A. A cybersecurity certification community has grown around EU cybersecurity and resilience programs, which are promoted by the European Commission and the EU Cybersecurity Agency (ENISA). Together with this community, we are developing a set of specific schemes to be implemented in the union starting next year (for example, information and communications technology, cloud, industrial control systems). The schemes will be launched and implemented under the umbrella of the Cybersecurity Act, which has established the European Framework for Cybersecurity Certification (www.enisa.europa.eu/topics/standards/certification).
This domain is highly standards-driven, since the cybersecurity evaluation schemes that are being developed rely on reference standards. In the long term, I expect the Cybersecurity Act to make a sort of “EU cyber shield” arise with the consequence that technology deployed, integrated, or used by citizens or in highly sensitive contexts (e.g., critical infrastructures) will have passed tests and evaluations with a level of severity that is adequate for its intended use.
Another project that I’m involved in is the Center for Interdisciplinary Research on Critical Infrastructure Security and Resilience (CRISR). CRISR was established in 2017 at the department of engineering for innovation, part of the University of Salento in Italy. Together with the scientific committee of the CRISR, we are coordinating a series of activities and projects that aim to deliver better and more focused courses on critical infrastructure protection in response to the increasing demand of qualified security experts and sector-specific researchers.

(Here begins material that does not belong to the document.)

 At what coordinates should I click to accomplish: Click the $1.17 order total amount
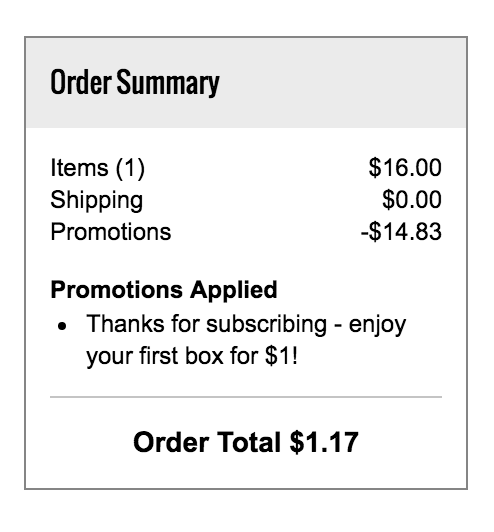point(324,442)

We are collaborating with a number of foreign universities, governments, and centers of excellence to make sure that students can have multidisciplinary and multifaceted experiences that will enhance their maturity and comprehension of the complexity of modern critical infrastructures and key resources. Summer and winter schools are also projects currently in the pipeline. The aim of these projects is to bring together experts from the international security community so that they can start passing the baton to the next generation.

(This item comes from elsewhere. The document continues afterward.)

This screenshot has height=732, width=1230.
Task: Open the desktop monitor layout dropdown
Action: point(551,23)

Q. How did you become involved with ASTM International and the standards work in the exoskeletons and exosuits committee (F48)? What is your particular interest in the work of the security and information technology subcommittee (F48.05) and its draft now underway?
A. I’ve worked with William Billotte (director of global exo technology programs at ASTM) since 2016 on joint U.S./EU projects. We both share a keen passion for and interest in standards. When I learned that ASTM had established a subcommittee on security and information technology, I expressed my interest in contributing to this initiative.
I’m convinced that the assessment of the cybersecurity of exoskeletons and exosuits is important to guarantee the safety of the user and the people in close vicinity to the areas of operation. These technologies are increasingly important in the lifecycle of our society, and they will improve our lives, safety, and security.
Together with the committee, we are currently working on an initial draft of a guide for effective cybersecurity management for exoskeletons. This implies the understanding of scenarios of operations, potential risks associated with such use, and mitigation measures to be implemented. The scope of the draft will cover safety-related issues, and an extension on the avoidance of property damage is already foreseeable. ■
Alessandro Lazari, Ph.D., is a senior key account manager at F24 AG, a global solutions provider for incident and crisis management, and emergency notification. He is also director of the south-Mediterranean Region of the International Association Critical Infrastructure Protection Professionals, and he is involved with other infrastructure cybersecurity work and groups. Lazari joined the exoskeletons and exosuits committee (F48) this year.